12.02.2012
Au nom du fils
Couronne solaire
"L'adolescence, avec son sens de la révolte et de l'indépendance, apporte la détermination de trouver la vérité par soi-même, ne laissant prévaloir la parole de personne sur sa propre expérience".
Jack Kornfield.
Comme tout jeune homme de 18 ans, c'est un hypersensible, hyper émotif, aux colères homériques. Un mélange de nonchalance à la lenteur parfois exaspérante, et de poussées énergétiques surprenantes. C'est un bâton de dynamite au milieu d'une ligne de front. Un homard en mue qui n'a pas encore trouvé sa carapace. C'est aussi un intelligent dont l'éducation nationale n'a pas trouvé quoi faire. Non pas déscolarisé, simplement a-scolarisé tellement il déteste ça. Non par manque de capacités mais parce qu'il est fait d'un moule visiblement incompatible. Il est attachant tout autant qu'urticant ; un oursin avec une écharpe autour. Et s'il avait mis la même énergie pour les études qu'il a mise, par exemple, à apprendre toute la mythologie grecque ou la vie de Bob Marley, il serait sur les bancs de sciences-po...

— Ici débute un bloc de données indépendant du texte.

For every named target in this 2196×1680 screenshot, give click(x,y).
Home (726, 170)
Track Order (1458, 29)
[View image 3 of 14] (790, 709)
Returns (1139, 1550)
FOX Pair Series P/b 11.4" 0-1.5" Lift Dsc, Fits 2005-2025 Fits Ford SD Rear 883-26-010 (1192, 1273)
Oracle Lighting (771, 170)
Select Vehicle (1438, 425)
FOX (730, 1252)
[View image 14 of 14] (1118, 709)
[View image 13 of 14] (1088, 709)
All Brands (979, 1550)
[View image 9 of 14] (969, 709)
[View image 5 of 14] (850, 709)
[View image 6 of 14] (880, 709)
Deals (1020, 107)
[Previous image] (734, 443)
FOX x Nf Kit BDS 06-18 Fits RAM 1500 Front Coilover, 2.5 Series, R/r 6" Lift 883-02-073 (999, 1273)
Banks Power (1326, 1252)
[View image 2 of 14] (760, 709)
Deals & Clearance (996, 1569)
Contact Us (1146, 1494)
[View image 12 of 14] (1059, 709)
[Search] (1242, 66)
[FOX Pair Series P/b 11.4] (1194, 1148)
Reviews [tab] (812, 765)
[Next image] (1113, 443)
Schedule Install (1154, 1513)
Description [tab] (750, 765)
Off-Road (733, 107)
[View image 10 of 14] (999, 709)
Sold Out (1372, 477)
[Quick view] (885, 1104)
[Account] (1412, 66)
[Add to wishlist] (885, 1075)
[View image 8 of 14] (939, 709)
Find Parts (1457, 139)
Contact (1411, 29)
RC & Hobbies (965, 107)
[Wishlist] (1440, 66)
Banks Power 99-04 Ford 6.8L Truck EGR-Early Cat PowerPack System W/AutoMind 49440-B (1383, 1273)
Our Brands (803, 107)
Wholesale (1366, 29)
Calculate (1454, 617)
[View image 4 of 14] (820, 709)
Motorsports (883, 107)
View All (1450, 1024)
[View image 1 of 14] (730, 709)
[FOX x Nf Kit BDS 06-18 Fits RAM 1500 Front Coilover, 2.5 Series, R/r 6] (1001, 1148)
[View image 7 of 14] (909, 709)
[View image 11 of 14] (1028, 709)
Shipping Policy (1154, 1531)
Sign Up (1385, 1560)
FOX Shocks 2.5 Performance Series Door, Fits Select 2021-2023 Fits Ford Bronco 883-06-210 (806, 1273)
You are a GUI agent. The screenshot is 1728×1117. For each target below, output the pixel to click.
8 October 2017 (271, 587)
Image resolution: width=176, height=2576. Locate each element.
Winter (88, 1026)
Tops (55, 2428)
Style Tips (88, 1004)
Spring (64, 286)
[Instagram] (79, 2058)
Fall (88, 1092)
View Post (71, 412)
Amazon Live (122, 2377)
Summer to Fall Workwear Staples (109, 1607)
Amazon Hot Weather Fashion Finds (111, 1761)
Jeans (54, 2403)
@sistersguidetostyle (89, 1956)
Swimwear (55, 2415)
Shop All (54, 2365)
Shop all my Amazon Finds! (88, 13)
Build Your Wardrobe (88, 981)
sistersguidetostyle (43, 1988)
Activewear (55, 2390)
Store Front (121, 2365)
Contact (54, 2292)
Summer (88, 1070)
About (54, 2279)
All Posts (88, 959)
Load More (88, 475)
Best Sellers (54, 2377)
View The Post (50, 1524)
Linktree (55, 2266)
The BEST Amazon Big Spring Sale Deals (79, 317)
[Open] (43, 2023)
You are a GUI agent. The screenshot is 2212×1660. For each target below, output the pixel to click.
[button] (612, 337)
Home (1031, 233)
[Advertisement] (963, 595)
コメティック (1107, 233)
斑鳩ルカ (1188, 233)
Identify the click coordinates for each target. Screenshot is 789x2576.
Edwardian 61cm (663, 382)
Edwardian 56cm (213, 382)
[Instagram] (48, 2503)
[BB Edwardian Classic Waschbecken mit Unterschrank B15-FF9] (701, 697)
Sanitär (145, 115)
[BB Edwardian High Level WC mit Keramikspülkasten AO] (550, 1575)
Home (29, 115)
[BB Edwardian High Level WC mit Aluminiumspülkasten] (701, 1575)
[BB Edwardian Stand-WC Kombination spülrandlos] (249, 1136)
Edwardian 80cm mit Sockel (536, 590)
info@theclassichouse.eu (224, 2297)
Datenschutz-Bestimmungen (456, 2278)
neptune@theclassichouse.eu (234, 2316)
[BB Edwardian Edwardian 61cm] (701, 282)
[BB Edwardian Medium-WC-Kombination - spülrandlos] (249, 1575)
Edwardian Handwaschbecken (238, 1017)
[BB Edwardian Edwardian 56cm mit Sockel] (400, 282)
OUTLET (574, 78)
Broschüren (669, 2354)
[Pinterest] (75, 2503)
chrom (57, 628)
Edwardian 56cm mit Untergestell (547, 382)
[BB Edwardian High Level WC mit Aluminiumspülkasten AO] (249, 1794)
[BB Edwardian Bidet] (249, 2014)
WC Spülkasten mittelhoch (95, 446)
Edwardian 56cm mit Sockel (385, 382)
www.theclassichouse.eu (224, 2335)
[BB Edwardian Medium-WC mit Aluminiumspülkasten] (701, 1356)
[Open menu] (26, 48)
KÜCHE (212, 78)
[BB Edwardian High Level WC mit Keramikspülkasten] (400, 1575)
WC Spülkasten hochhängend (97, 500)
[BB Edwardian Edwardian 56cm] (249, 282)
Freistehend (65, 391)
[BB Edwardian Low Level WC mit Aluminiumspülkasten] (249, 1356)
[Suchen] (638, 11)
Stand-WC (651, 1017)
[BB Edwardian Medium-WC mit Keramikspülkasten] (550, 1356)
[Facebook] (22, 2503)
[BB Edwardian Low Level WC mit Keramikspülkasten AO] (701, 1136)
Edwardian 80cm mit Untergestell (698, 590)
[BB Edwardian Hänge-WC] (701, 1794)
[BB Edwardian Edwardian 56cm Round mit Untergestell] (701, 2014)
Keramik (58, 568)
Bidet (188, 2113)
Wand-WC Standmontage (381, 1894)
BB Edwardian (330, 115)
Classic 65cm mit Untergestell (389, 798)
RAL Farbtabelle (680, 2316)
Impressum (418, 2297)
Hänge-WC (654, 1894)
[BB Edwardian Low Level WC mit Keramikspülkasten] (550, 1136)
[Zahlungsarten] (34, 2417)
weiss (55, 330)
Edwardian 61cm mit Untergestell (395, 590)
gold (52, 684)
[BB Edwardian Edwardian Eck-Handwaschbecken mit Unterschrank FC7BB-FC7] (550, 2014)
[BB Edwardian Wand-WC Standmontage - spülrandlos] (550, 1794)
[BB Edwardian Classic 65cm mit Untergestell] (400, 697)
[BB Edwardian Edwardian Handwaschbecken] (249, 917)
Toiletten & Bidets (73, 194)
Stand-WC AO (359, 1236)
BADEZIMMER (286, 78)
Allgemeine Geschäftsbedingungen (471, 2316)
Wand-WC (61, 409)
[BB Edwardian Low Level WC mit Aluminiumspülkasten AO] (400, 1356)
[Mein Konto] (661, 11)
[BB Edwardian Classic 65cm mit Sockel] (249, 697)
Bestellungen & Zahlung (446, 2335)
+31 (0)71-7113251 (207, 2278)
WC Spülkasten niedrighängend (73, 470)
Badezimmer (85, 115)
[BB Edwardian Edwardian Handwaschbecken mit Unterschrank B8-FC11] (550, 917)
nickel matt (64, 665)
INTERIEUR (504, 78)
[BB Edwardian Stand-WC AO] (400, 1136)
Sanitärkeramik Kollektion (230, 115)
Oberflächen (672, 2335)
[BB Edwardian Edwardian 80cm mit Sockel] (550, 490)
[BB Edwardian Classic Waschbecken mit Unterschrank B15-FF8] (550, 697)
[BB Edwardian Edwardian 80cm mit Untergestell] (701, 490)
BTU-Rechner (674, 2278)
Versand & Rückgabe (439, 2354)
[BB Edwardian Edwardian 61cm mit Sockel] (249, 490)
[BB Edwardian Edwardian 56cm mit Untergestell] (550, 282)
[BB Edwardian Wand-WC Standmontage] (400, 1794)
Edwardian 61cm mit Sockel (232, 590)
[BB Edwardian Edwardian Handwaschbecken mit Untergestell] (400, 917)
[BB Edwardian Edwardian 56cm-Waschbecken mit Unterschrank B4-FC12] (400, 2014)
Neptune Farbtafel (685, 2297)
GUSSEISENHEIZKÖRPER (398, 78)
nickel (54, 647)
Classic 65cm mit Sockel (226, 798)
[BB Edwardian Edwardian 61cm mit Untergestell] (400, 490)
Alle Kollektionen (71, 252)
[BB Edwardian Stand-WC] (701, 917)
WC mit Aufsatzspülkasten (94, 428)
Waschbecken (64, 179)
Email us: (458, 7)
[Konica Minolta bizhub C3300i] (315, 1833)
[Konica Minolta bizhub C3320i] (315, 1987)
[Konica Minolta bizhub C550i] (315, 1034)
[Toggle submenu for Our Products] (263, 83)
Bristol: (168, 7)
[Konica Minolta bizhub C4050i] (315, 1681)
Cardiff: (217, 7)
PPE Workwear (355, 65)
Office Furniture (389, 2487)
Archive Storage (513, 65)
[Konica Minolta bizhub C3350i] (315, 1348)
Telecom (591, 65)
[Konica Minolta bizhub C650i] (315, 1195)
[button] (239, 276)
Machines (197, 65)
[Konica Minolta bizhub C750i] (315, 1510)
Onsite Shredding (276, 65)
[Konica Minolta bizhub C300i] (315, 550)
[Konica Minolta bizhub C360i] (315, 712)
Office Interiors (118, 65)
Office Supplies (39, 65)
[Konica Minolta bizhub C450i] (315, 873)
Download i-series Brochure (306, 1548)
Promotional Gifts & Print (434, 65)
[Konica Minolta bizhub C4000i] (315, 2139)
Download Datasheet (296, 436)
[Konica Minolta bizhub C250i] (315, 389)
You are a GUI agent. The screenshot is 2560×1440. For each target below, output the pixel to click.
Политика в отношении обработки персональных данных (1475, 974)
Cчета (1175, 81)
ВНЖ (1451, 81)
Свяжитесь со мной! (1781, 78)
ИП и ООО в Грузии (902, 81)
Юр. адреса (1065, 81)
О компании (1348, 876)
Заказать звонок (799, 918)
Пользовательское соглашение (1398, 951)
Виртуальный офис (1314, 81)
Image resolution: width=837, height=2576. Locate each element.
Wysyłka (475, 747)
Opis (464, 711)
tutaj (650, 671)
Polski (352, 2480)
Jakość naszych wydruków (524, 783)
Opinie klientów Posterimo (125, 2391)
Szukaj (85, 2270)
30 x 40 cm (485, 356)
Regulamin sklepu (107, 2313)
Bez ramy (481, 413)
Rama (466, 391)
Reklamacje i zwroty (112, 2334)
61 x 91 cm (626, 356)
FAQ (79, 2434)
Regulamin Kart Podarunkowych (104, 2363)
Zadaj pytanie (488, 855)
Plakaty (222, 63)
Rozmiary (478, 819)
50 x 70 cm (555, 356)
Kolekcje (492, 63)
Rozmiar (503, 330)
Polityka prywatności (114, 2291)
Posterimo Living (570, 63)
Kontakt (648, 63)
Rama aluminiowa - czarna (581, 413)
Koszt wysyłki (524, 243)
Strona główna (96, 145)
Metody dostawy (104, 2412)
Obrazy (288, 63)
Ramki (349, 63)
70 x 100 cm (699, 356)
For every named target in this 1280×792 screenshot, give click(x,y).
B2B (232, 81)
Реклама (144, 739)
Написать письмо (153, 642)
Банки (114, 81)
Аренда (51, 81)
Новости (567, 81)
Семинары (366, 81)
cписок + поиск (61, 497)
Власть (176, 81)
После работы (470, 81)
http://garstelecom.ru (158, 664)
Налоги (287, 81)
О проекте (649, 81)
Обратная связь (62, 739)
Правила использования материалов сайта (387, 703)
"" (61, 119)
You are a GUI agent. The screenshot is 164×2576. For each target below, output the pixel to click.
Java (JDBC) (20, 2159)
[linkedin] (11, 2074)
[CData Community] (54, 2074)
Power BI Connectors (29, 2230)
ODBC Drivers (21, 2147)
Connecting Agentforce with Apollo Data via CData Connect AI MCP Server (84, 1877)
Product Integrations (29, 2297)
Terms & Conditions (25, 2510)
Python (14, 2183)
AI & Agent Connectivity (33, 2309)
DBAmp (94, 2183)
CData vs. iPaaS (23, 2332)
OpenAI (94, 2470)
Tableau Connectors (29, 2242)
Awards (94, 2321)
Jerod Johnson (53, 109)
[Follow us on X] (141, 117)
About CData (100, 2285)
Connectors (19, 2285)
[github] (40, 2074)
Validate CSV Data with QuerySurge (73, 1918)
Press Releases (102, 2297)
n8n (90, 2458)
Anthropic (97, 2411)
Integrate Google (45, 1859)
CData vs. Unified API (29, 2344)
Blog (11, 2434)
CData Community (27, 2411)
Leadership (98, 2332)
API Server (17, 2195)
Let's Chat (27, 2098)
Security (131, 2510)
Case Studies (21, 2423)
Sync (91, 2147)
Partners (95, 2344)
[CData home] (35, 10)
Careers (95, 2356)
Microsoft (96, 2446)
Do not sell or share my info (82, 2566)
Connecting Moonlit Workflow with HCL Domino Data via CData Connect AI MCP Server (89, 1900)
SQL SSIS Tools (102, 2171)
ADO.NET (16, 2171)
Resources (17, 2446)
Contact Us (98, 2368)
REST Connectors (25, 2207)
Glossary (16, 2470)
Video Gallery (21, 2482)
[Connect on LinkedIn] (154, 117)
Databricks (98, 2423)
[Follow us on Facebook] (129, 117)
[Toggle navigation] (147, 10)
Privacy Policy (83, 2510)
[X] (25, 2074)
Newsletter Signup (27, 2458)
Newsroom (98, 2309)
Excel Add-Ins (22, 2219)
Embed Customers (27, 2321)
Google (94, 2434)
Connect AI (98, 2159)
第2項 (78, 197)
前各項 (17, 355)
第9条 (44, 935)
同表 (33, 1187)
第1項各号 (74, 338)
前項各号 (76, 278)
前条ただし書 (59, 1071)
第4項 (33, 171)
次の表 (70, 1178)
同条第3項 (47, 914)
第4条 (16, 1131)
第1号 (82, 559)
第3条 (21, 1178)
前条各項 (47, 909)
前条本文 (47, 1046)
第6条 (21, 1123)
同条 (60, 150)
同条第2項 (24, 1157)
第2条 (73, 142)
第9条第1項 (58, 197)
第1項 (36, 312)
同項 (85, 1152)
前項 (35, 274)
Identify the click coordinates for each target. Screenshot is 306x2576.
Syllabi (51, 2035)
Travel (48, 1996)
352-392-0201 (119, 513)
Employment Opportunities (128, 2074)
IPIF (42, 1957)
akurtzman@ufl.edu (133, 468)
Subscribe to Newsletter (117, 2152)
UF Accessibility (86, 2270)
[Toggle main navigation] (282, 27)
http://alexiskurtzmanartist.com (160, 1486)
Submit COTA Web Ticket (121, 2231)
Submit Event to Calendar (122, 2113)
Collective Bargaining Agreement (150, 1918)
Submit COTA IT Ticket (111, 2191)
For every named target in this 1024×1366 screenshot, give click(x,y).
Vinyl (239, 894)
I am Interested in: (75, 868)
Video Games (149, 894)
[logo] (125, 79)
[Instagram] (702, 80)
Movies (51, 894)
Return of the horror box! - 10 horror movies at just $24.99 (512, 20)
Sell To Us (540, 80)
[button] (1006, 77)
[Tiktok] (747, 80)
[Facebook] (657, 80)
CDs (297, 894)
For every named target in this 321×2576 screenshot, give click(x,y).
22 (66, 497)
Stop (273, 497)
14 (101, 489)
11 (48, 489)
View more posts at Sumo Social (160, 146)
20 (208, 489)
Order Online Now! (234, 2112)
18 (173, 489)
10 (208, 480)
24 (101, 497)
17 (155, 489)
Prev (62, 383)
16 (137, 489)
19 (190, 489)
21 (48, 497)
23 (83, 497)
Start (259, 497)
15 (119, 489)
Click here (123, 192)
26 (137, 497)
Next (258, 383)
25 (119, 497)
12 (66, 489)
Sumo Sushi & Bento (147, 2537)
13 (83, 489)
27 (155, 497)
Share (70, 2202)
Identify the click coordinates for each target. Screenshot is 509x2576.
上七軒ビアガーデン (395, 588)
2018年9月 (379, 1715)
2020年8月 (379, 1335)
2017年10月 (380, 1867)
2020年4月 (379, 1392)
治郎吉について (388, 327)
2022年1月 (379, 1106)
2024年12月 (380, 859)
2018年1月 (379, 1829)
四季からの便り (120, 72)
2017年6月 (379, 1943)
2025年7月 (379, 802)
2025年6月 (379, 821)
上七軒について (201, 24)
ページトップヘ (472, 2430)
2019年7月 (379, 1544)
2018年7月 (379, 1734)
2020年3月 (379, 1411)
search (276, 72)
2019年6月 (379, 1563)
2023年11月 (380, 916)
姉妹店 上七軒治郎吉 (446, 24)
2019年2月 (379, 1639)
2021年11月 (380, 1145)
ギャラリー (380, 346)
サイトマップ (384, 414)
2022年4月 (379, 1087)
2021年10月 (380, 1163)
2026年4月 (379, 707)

Il est à un âge où l'on met les parents à distance. Non pas par rejet simpliste, mais parce que l'on a besoin de trouver ses références à soi, ses repères.
La musique est une de ses passions, et hier il faisait un concert dans une M.J.C. de la région parisienne, alors tu y es allé, pour la première fois.
A peine est-il monté sur scène que les 150 personnes du public se sont mises à hurler son prénom. Il s'est avancé nimbé dans la lumière, innondé de tous ces cris qui lui étaient déjà acquis, à lui et à son groupe, puis ils se sont lancés. Un mélange de ragga et de dub. Mais ce à quoi tu as assisté c'est à une transfiguration. L'adolescent un peu chafoin s'était transformé en un chanteur lead à l'incarnation solaire : gestes fluides et amples, corps dansant avec une force et une gracilité déconcertante, une présence canalisant une énergie collective très forte, et ses dreads virevoltant dans la lumière comme une couronne solaire...
Comme un papillon s'extrayant enfin de sa gangue, une métamorphose en temps réel. Une révélation , l'apparition d'un autre lui-même. Ils ont joué une vingtaine de minutes rappel compris, et en 20 minutes, il a fait chanté le public, les a fait danser, sauter, hurler et eux qui se pliaient de bonne grâce à ses sollicitations faites avec une assurance et un aplomb que je n'aurais jamais soupçonnés. Le boss s'était lui et ça allait de soi...
Mais au-delà de cet aspect, il y avait autre chose : sa joie et son bonheur. Le jeune homme souvent à l'humeur sombre et taiseuse arborait une faconde volubile presque virtuose, et surtout une joie magnétique, ample, puissante qui irradiait le tout et qui était belle et bouleversante. Il était heureux le gars, tellement heureux...
Alors bien sûr que les premières pensées qui viennent sont : "mais il est fait pour ça, c'est sûr !" ; et que les secondes qui viennent c'est : "ouais, mais faudrait qu'il bosse plus, qu'il ne joue pas la guitare que quand il en a envie, mais quand il le faut, c'est-à-dire tous les jours". Qu'il n'ait pas qu'un désir fort mais aussi un projet. Parce que des bons musiciens, et des chanteurs qui assurent, tu tapes dans le tas de sable et il en sort des milliers... Comme ce groupe qui les a suivi, avec des mecs de 20 ans qui ont déjà tout compris et pourraient déjà donner des cours... Le niveau musical de cette génération est ahurissant !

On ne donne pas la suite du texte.